En Micronesia, el escritor y psicoanalista Gustavo Dessal encuentra una historia de hampones y menesterosos que con alguna presencia quieren salir de pobres pero el instrumental con que cuentan parece comprado en una juguetería, incluso los discursos, al punto de elevar la soledad a la dignidad de un objeto.

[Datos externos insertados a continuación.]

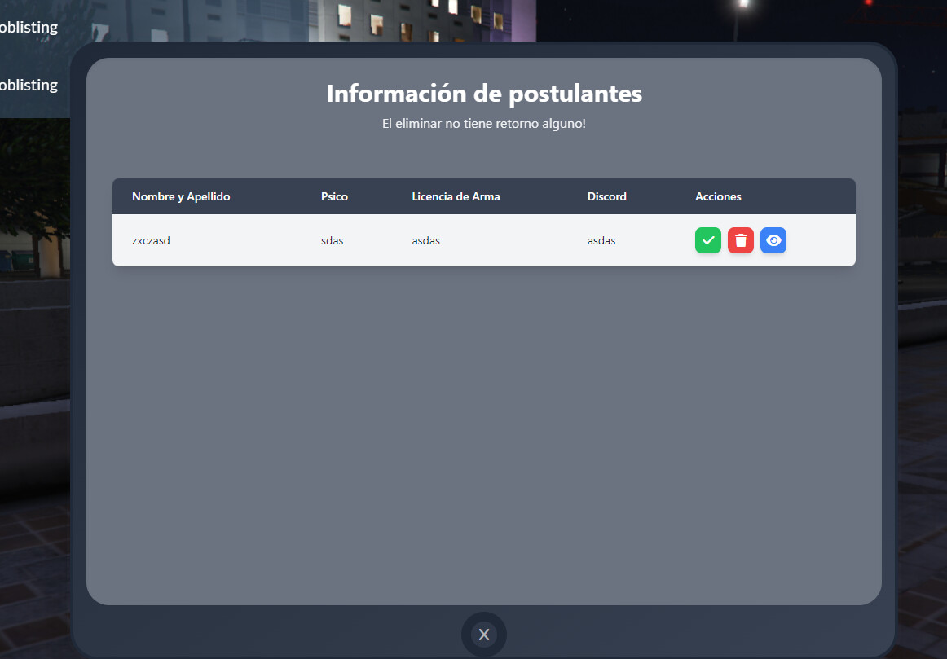The image size is (947, 659).
Task: Select the Psico column header
Action: [334, 196]
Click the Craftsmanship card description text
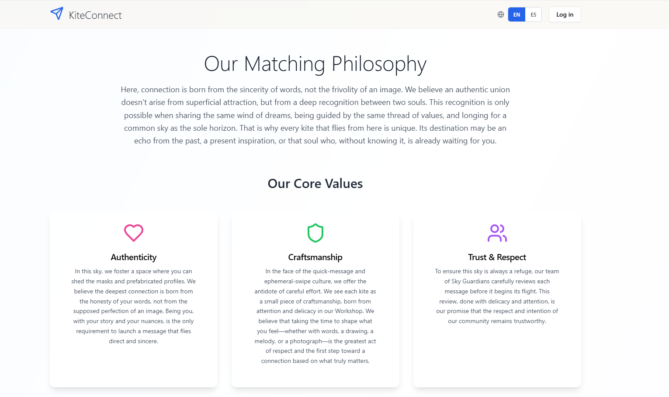The width and height of the screenshot is (669, 397). tap(315, 316)
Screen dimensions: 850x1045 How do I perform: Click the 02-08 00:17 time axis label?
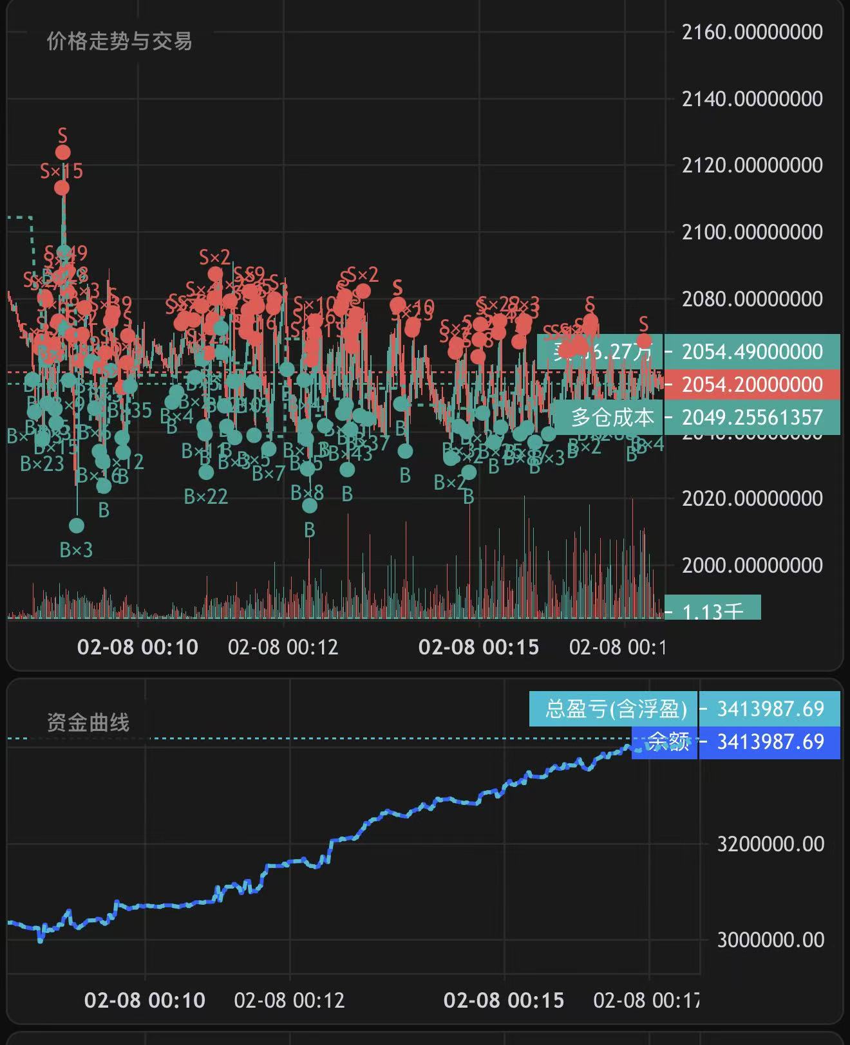pyautogui.click(x=646, y=1000)
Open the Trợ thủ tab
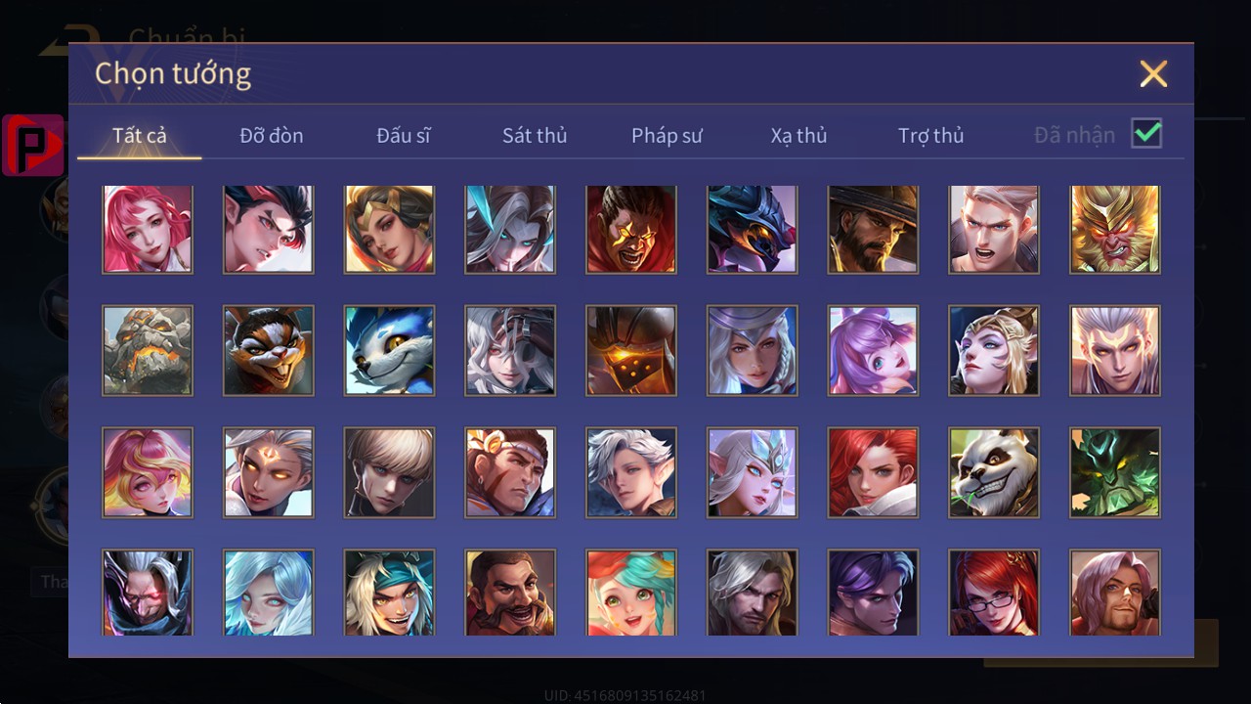The image size is (1251, 704). pyautogui.click(x=930, y=136)
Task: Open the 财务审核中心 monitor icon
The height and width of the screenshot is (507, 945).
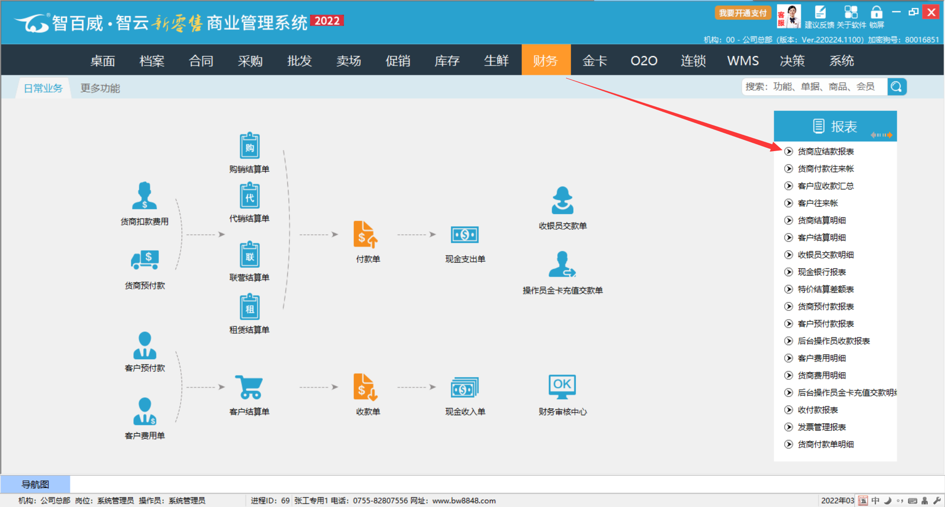Action: tap(562, 387)
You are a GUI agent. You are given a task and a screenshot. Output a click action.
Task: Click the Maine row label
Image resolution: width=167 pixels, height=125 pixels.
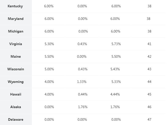pyautogui.click(x=16, y=57)
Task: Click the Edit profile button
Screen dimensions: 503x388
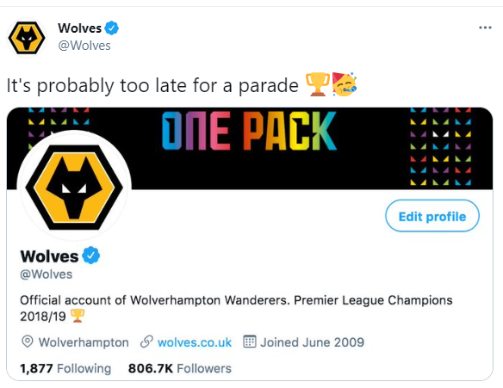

Dessal nació en Buenos Aires en 1952. Actualmente reside en Madrid. Es miembro de la Escuela Lacaniana de Psicoanálisis (ELP) y de la Asociación Mundial de Psicoanálisis (AMP). Publicó, entre otros libros, Clandestinidad El retorno del péndulo, junto a Zigmunt Bauman.
 
¿Se puede no ser católico sin saberlo? Posiblemente es lo que el lector de esta novela piense de Armando Bermúdez, el protagonista de esta nouvelle, cajero de una sucursal de un banco de barrio que como por arte de birlibirloque un día recibe una de esas ofertas que nadie rechazaría incluso tomándose unos días para hacer una evaluación de los pro y los contra que tendría decir que sí o decir que no.
 
Digo no ser católico porque el hombre no parece estar preparado para una sorpresa o una indeterminación en su determinada o previsible existencia, ni siquiera cuando la joven Irene, a quien conoce ventanilla de por medio, sin tiempo ni medios para aplacar su turbación, desaparece de su vista y reaparece, pariente de una vecina del empleado, en una pileta de verano, más de un año después, provocando la misma turbación en su alma, asaeteada ahora por la posibilidad de intimar con ella.
 
Micronesia es una máquina de narrar encuentros y desencuentros, publicada por la editorial Interzona. ¿Por qué una vida debería ser una excepción en la grisura citadina?, parece preguntarse Dessal, ¿si Bermúdez, bien o mal, se las arregla con su sueldo, su departamentito, su rutina, su tele, su bien fundada moral?
 
Porque un día en su trabajo un señor le pasa un papelito por las rejas que leerá luego, un poco asombrado: un número de teléfono y Llámeme. A lo mejor le interesa. Escueto, es todo. Armando, que ahora además carga un perro -el perro de Irene, con quien comparte territorio hasta la futura boda-, luego de conseguir la aceptación de la familia de la novia, uno de esos domingos de mate y facturas.
 
Las mascotas ladran, comen, cagan, piden paseos. Pero al misterioso Laucha, luego del telefonazo, lo ve una noche, oscura y solo, en un bar de periferias, sórdido, uno de esos lugares que Bermúdez no conoce o conoce sólo de mentas. La grapa lo tranquiliza: sólo tiene que apretar la tecla de un celular cuando un cliente del banco salga cargado. Nada más. Y cobrará por cada maniobra.
 
Marcar al perejil. Esa jerga el bancario la escucha en la tele. Una última cosa. Que le quede claro que en este negocio se entra pero no se sale. Y váyase tranquilo, que yo pago el café y la grapa. Sin tropezarse con mesas, sillas o parroquianos, nuestro hombre vuelve a la tranquilidad de su departamento y el perrito. Piensa en Irene. Ese es el ánimo. Sí, señor.
 
Con el tiempo, los sobres con dinero se multiplicaron, la relación con Irene prosperaba, el bicho crecía y la rutina se alteraba. Y otros personajes se presentaban, se multiplicaban. Y en algún momento, la vanidad  y la estupidez se cobrarían su libra de carne.
 
Micronesia desarma en capítulos breves la trampa en la que Bermúdez cae, y la poca monta de sus socios, supuestos profesionales pero simples aficionados que habían visto en el cajero alguien, como cualquiera o como casi cualquiera, ambicioso por salir de su tedio y sus inhibiciones, la estafa de la mayoría de las ilusiones. ¿El hombre no puede soñar una vida sin un bagarto y un pasar aceptable? Es difícil a cualquier precio.
 
El perro, deprimido, muere. El banquero ¿zafa? Dessal construye una ficción donde la codicia y la soledad es capaz de entregar unos restos de confianza a otro capturado en esa misma lógica, aparentemente opuesta pero estructuralmente similar, menos a la hora de rendir cuentas morales que con ese real incapaz de presentarse incluso como ausencia.